It was true, indeed, that Kitty's eccentricity seemed to develop with every month that passed. The preceding winter had been marked, first by a mad folly of table-turning—involving the pursuit of a particular medium whose proceedings had ultimately landed him in the dock; then by a headlong passion for hunting, accompanied by a series of new flirtations, each more unseemly than its predecessor, as it seemed to Lady Tranmore. Afterwards—during the general election—a political phase! Kitty had most unfortunately discovered that she could speak in public, and had fallen in love with the sound of her own voice. In Ashe's own contest, her sallies and indiscretions had already begun to do mischief when Lady Tranmore had succeeded in enticing her to London by the bait of a French clairvoyante, with whom Kitty nightly tempted the gods who keep watch over the secrets of fate—till William's poll had been declared.

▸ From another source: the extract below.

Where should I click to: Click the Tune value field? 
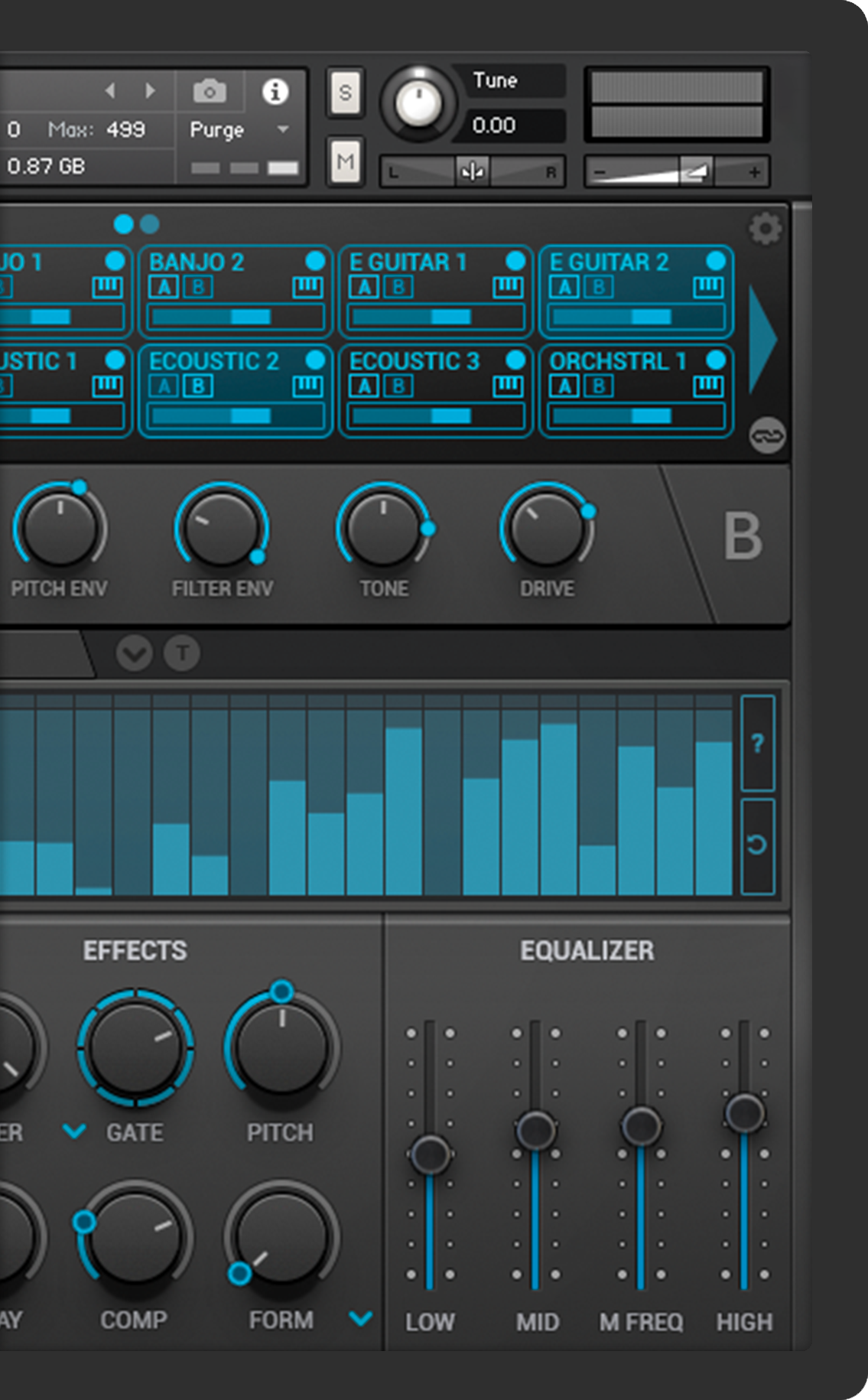click(508, 125)
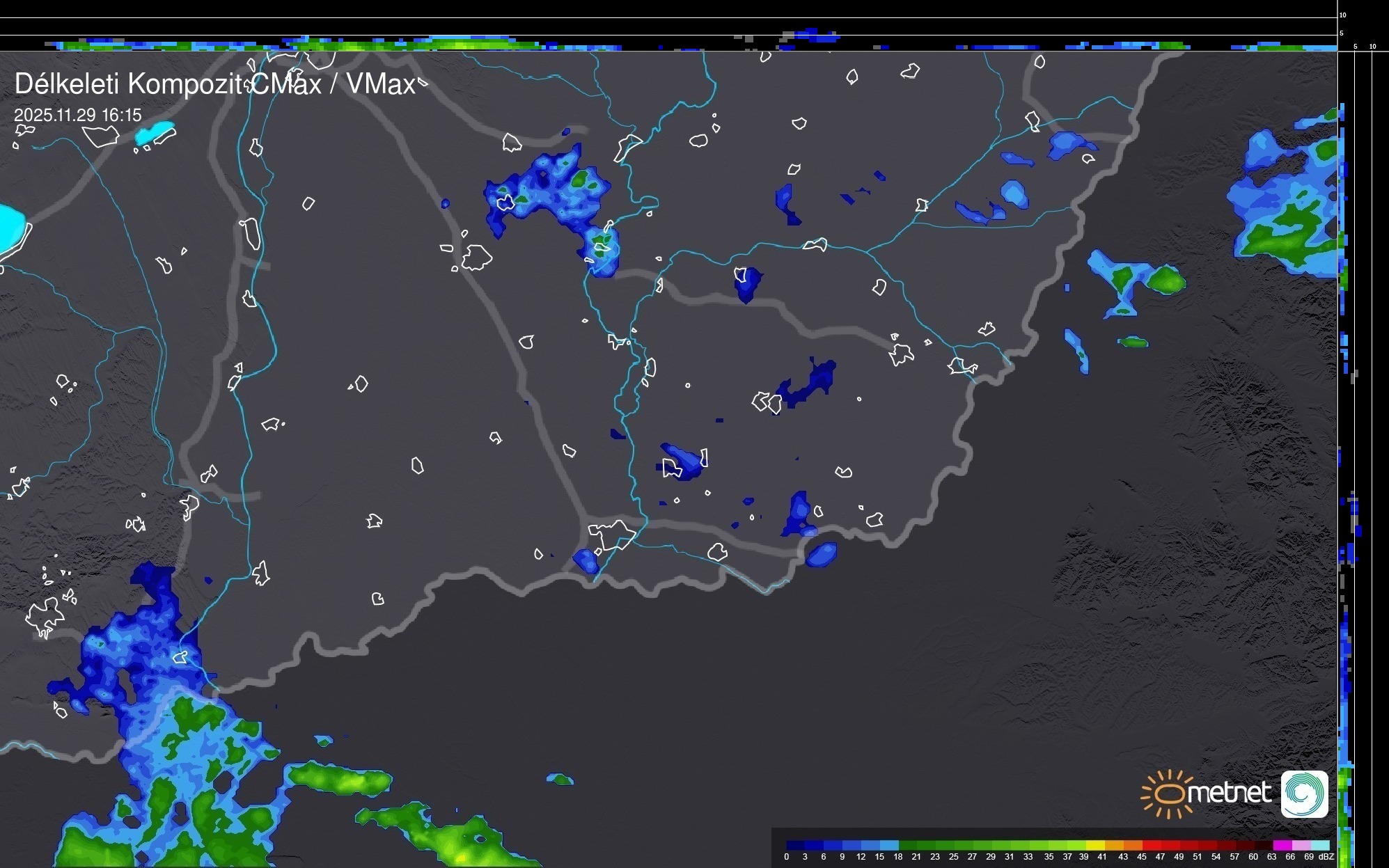Image resolution: width=1389 pixels, height=868 pixels.
Task: Select the dark navy 0 dBZ swatch
Action: coord(795,845)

All this was deplorably true. And yet no one could say that Kitty in this checkered year had done her husband much harm. Ashe was no longer her blind slave; and his career had carried him to heights with which even his mother might have been satisfied. Sometimes Margaret was inclined to think that Kitty had now less influence with him and his mother more than was the just due of each. She—the younger woman—felt the tragedy of Ashe's new and growing emancipation. Secretly—often—she sided with Kitty!


"Margaret!"

The voice was Kitty's. She came running out, her pale-pink skirts flying round her. "Have you seen the babe?"

Margaret replied that he and his nurse were just in sight.

Kitty fled over the lawn to meet the child's perambulator. She lifted him out, and carried him in her arms towards Margaret and Lady Tranmore.

"Isn't it piteous?" said Margaret, under her breath, as the mother and child approached. Lady Tranmore gave her a sad, assenting look.

For during the last six months the child had shown signs of brain mischief—a curious apathy, broken now and then by fits of temper. The doctors were not encouraging. And Kitty varied between the most passionate attempts to rouse the child's failing intelligence and days—even weeks—when she could hardly bring herself to see him at all.

She brought him now to a seat beside Lady Tranmore. She had been trying to make him take notice of a new toy. But the child looked at her with blank and glassy eyes, and the toy fell from his hand.